» **Task material**
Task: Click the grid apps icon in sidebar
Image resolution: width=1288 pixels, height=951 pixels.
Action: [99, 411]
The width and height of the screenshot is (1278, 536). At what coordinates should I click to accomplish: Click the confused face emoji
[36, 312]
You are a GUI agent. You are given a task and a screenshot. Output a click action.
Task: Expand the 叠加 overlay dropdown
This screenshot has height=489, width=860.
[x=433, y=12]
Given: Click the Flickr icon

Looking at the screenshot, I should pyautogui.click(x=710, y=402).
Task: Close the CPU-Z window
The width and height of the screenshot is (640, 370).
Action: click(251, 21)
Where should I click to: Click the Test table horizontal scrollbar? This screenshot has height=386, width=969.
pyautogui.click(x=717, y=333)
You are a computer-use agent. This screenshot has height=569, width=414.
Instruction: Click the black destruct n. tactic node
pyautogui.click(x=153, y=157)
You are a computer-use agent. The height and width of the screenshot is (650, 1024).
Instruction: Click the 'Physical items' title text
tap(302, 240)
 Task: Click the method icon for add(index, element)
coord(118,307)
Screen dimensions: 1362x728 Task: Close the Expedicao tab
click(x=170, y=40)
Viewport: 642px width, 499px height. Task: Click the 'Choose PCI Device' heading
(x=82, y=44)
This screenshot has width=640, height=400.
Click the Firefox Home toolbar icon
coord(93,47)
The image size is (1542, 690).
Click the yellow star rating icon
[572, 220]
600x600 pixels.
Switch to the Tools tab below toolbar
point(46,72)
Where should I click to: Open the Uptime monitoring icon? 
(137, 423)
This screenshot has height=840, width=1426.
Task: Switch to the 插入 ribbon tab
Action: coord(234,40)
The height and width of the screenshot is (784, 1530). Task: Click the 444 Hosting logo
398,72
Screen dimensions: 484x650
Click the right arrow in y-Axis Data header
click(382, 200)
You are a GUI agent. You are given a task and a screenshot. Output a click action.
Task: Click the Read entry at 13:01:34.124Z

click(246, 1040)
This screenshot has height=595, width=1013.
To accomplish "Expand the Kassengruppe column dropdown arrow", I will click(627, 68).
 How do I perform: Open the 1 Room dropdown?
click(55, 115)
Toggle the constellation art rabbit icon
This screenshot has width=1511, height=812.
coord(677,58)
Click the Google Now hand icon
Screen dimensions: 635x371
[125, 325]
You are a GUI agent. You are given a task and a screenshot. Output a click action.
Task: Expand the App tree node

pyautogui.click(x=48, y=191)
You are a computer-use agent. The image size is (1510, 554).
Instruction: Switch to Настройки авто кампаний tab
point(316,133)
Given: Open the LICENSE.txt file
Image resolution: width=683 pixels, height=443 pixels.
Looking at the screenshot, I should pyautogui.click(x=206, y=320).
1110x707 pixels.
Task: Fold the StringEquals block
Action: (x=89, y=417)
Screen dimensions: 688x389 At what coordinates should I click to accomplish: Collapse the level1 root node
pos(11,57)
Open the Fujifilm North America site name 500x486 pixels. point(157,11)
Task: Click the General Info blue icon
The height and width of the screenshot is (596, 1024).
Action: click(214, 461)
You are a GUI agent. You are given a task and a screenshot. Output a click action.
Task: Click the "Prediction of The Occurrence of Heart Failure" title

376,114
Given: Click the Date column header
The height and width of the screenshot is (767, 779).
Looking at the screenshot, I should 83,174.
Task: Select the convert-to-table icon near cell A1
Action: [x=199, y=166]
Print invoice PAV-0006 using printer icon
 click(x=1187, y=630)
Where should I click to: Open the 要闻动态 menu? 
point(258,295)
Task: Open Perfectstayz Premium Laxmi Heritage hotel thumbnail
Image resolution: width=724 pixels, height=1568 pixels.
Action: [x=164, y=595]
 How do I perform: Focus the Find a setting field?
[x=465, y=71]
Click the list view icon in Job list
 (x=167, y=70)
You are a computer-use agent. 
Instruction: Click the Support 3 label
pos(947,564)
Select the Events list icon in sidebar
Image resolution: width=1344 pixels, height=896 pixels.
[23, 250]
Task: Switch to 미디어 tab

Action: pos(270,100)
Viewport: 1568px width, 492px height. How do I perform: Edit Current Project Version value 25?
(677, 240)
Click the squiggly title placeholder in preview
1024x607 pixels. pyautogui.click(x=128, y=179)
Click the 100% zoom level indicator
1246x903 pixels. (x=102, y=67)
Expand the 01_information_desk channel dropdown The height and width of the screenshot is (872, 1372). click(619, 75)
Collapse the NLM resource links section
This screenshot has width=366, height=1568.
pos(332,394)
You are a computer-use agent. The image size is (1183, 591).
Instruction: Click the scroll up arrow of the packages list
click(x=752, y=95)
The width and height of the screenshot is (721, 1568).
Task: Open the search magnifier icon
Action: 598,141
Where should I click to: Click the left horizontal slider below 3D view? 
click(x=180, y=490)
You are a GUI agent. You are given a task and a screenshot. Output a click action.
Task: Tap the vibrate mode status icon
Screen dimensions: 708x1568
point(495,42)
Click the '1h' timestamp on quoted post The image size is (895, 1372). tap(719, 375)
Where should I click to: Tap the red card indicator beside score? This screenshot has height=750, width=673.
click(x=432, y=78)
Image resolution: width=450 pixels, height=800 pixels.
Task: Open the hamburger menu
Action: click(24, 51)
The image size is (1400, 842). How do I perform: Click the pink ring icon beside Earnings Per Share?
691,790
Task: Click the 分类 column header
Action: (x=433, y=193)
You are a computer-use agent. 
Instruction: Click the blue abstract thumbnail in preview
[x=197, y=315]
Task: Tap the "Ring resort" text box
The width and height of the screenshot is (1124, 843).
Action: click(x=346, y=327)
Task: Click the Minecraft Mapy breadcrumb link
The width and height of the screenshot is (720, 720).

» **About this exercise**
Exactly how many lines in the records above hold the string "sidebar"? Reply with that number only.

» **Response below**
2